### TEXTO BASE
========================
Con la nueva amenaza de piratas, la falta de armamentos y pertrechos se hizo ostensible (apenas había 8 cañones de bronce de un calibre mayor y 7 del mismo metal para disparar la metralla). Por lo cual, el Cabildo solicitó a Quito fondos para atender las necesidades de defensa de la ciudad. Y la respuesta fue: 
“el requerimiento fecho en su virtud por el expresado Cabildo, ofrecerse, prontos y aparejados, a contribuir de los Reales Haberes que administran, aquel dinero que fuere preciso impender cuando llegue la ocasión y la necesidad lo exija, que será en caso que se tenga por evidencia alguna invasión de enemigos por noticias suficientes, habida consideración de su fundamento y certeza, número de gente y bajeles, y el intento que puedan tener”.
En otras palabras, allá en la seguridad de las alturas, pensaban que era necesario que el enemigo estuviese frente a Guayaquil, conocer el número de hombres que contaban y cuáles eran las intenciones para considerar la solicitud de elementos para su defensa. 
Según la Real Providencia del 13 de octubre de 1763 el rey autorizó gastar 50.000 pesos en la recién creada Gobernación Militar de Guayaquil. El 11 de octubre de ese año el teniente coronel Juan Antonio Zelaya se posesionó ante el Cabildo como su primer gobernador colonial.
========================
### MATERIAL RECOPILADO

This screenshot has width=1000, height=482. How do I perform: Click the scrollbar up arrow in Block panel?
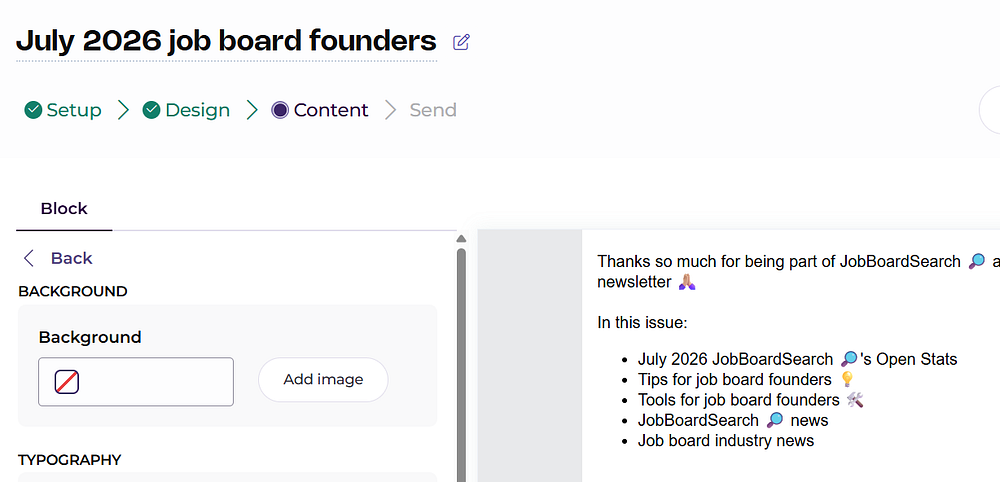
========================
### INSTRUCCIONES
- a) En el texto sobre la defensa de Guayaquil, ¿a qué ciudad solicitó fondos el Cabildo?
- b) Continúa, por favor, el texto sobre la defensa de Guayaquil después de su última oración.

### RESPUESTAS
- a) A Quito.

- b)
En 1770, llegó a la ciudad el ingeniero Francisco de Requena, que fue el planificador de la mayor parte de las transformaciones del Guayaquil de la época. Levantó planos de la ciudad y sus ríos, y en su diseño del “Río de Guayaquil” proyectó 3 baterías en la ciudad y lo que él llama “Punta de Piedra y Fuerte”. Además de otras medidas muy puntuales, levantó los canales del río, hizo un plano de Puná y diseñó la construcción del malecón de Guayaquil. 
Por empeño del gobernador Pizarro, en 1779 se inició la edificación del fuerte San Carlos, levantado en la boca del estero de su nombre (Av. Olmedo). Y en el plano elaborado durante su mandato, aparecen la batería de La Planchada, la del Muelle (malecón entre 10 de Agosto y Sucre), la del Resinto (sic) al norte del estero de la avenida Olmedo y la fortaleza de Santiago situada a orilla del mismo estero, pero a la altura de la actual calle Boyacá.
El capitán Miguel de Olmedo (padre de nuestro gran prócer), dirigió la construcción de un fuerte ordenada por el gobernador Pizarro, e invirtió 7.000 pesos de su peculio. Igual que los anteriores, constaba de trincheras y muros de tierra estacados con madera.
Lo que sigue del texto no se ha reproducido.